Last night, I finally put down the novel, The Finkler Question?. Winner of the 2010 Man Booker fiction prize, it is a “wry, devastating examination of the complexities of identity and belonging, love, and grief written through the lens of contemporary Judaism.” I started and stopped this book three times before finally admitting defeat. The voice is too masculine and most of the cultural references or allusions go right over my head. Though I gave myself permission years ago to stop reading books that weren’t capturing my attention, I hung in because, well, it was a Booker prize winner after all and if the literary elite endorse it, shouldn’t I?
With sad relief, I put down “Finkler” and rustled through the stack of books by my bed. I pulled out Talk Sense, a communications book written by leadership consultant Barry Jentz. I’ve never heard of Barry Jentz, nor do I know where I got this book . Frankly, if I were in a book store, I would walk right by. It is published in a 9×12 workbook style with absolutely no visual design appeal. (Sorry Barry… none.)

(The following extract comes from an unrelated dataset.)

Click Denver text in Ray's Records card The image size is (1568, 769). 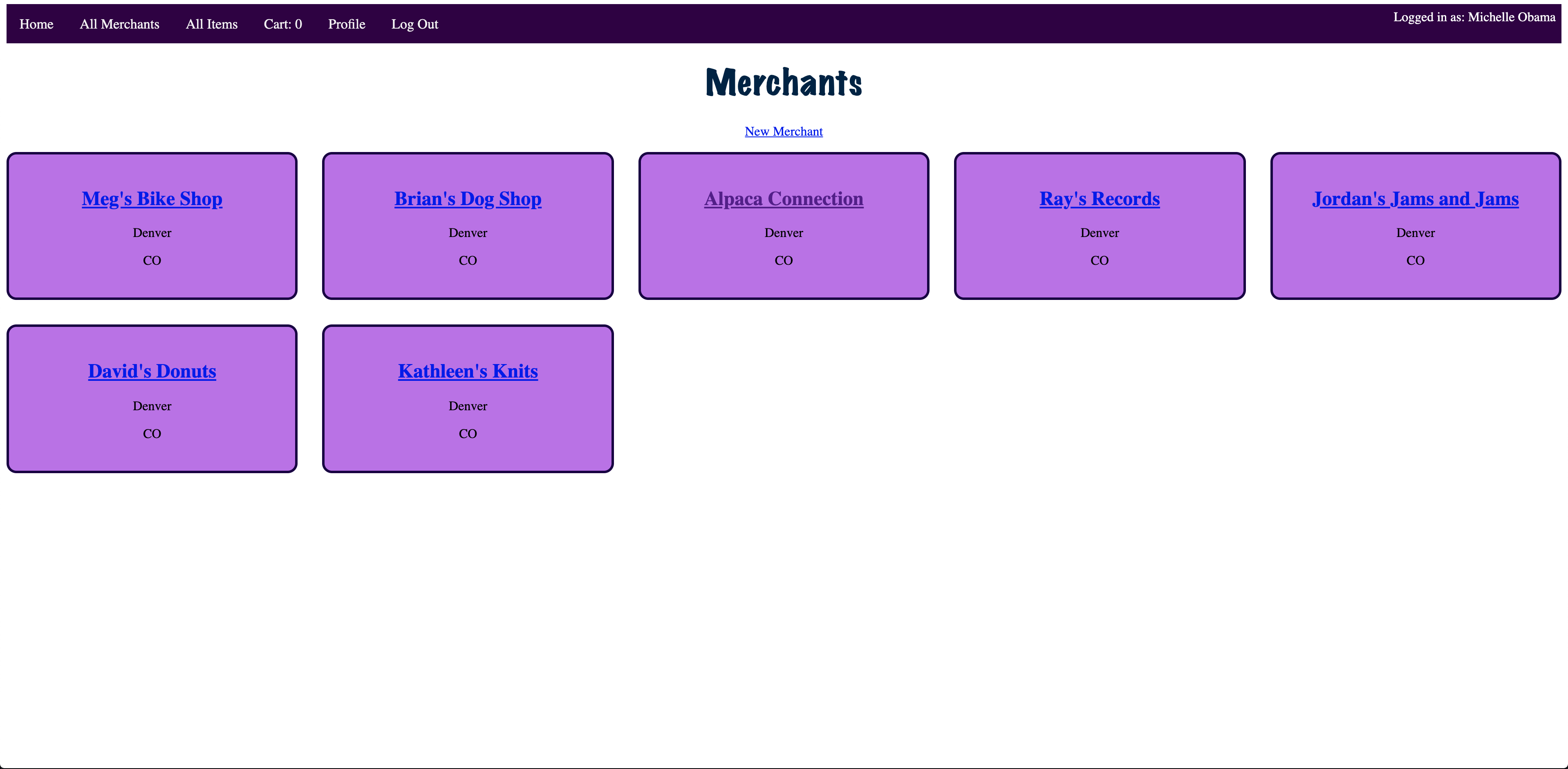tap(1099, 233)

I started reading and imagine my surprise; it is engaging, insightful, coherent, relevant. It’s communications theory packaged in stories and case studies intelligently chosen to illustrate theories about how people make sense of the world. He is an intelligent storyteller, theorist, and sense maker. All wrapped up in one handy dandy 9×12 workbook. I am as delighted by the book as with the tale of my evening’s reading adventure.
And so, dear speaker, the moral of my story is this: personal meaning and resonance trumps prestige every time. We can all be seduced by what “the powers that be” have to say, or what we think we “should” be saying in our speech, but personal resonance should be the trusty compass by which we find our voice and communicate our meaning in the world.